Some long-time beach users point to the changed topography of the island — the loss of vast sand flats that provided an environment that the piping plovers need for foraging for food.
The sand spit at Hatteras Inlet has eroded to about nothing in recent years, and piping plovers no longer nest there. The Park Service has let the sand flats around the Salt Pond at Cape Point become covered with vegetation that completely changes the topography and probably provides cover for predators.
Cape Lookout National Seashore, just to our south, provides a much more piping-plover friendly environment. There is no human habitation on the seashore, it’s accessible only by boat, ferry, or small plane, and, for a variety of reasons, the barrier islands that comprise Cape Lookout have many more wide, sandy and muddy flats and inlets that come and go.

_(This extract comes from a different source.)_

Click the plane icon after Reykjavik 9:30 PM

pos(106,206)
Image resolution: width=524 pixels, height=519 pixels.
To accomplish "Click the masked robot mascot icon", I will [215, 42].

A brief look at Cape Lookout’s piping plover success shows that there are many more pairs that prefer to nest there — as many as 51 in 2012. However, since 2000, there have been as few as 13 — in 2004.
Since there are more pairs, you would expect the birds to produce more chicks that fledge, and they do — 47 in 2013.
However, interestingly, the fledge rate for chicks at Cape Lookout during some seasons has been even more abysmal than at Cape Hatteras.
It’s also interesting to note that the most dismal recent years at Cape Hatteras — 2001 to 2004 — were also the lowest at Cape Lookout.
All of this raises a number of interesting questions.
What are the barriers to more successful nesting at the seashore? And can they be removed?
Cape Hatteras and Cape Lookout seashores are at the southern edge of the piping plovers’ breeding range. With sea level rise, are the seashores becoming less suitable for nesting — and will they become even more inhospitable in the future? Is it then worth the protective measures now in place for the birds?
Should seashore biologists continue to struggle to make the seashore more inviting to breeding piping plovers if they are doomed to nesting failure here?
The seashore’s new superintendent David Hallac, whose Park Service career has been in natural resource management, isn’t ready to answer those questions yet.
But they do make him even more excited about the idea of starting a new program of science workshops at the seashore that will be open to the public. The workshops would bring in scientists to review the park’s plan for managing various species of wildlife.
The workshops, he said, “would improve our ability to tease out factors” in the management plan, in addition to human activity, that affect nesting success.”
Hallac said he would like to start the workshops in the coming year, but it might take two years to get the program underway.
CAPE POINT UPDATE
Only one unfledged American oystercatcher chick remains in the way of reopening Cape Point to vehicle and pedestrian access.
The chick will fledge in about 10 days to 2 weeks. However, the ORV management plan calls for keeping the 200 meter buffer in place for another two weeks after the last chick fledges.
It is unclear what seashore officials plan to do. Keeping the buffer in place for the additional two weeks could keep Cape Point closed until almost the end of August.
After the chick fledges, the plan allows the seashore to establish a pedestrian corridor to the Point.
UPCOMING PUBLIC MEETINGS
The Park Service is planning five public meetings over the next two weeks to get public input into the latest round of changes to the seashore’s ORV management plan. The changes were mandated by legislation passed in Congress last December to assure more public access to the seashore.
You can click here to go to an Island Free Press story about the regulations under review, the meetings, and how to comment.
Two of the meetings are in the seashore — at Ocracoke and Buxton — and the others are on the northern beaches at Kitty Hawk, in Raleigh, and in Hampton, Va.
If you want more reasonable public access to the seashore’s beaches, make it a point to attend one of the meetings — or at least find out what’s under review and submit your comments.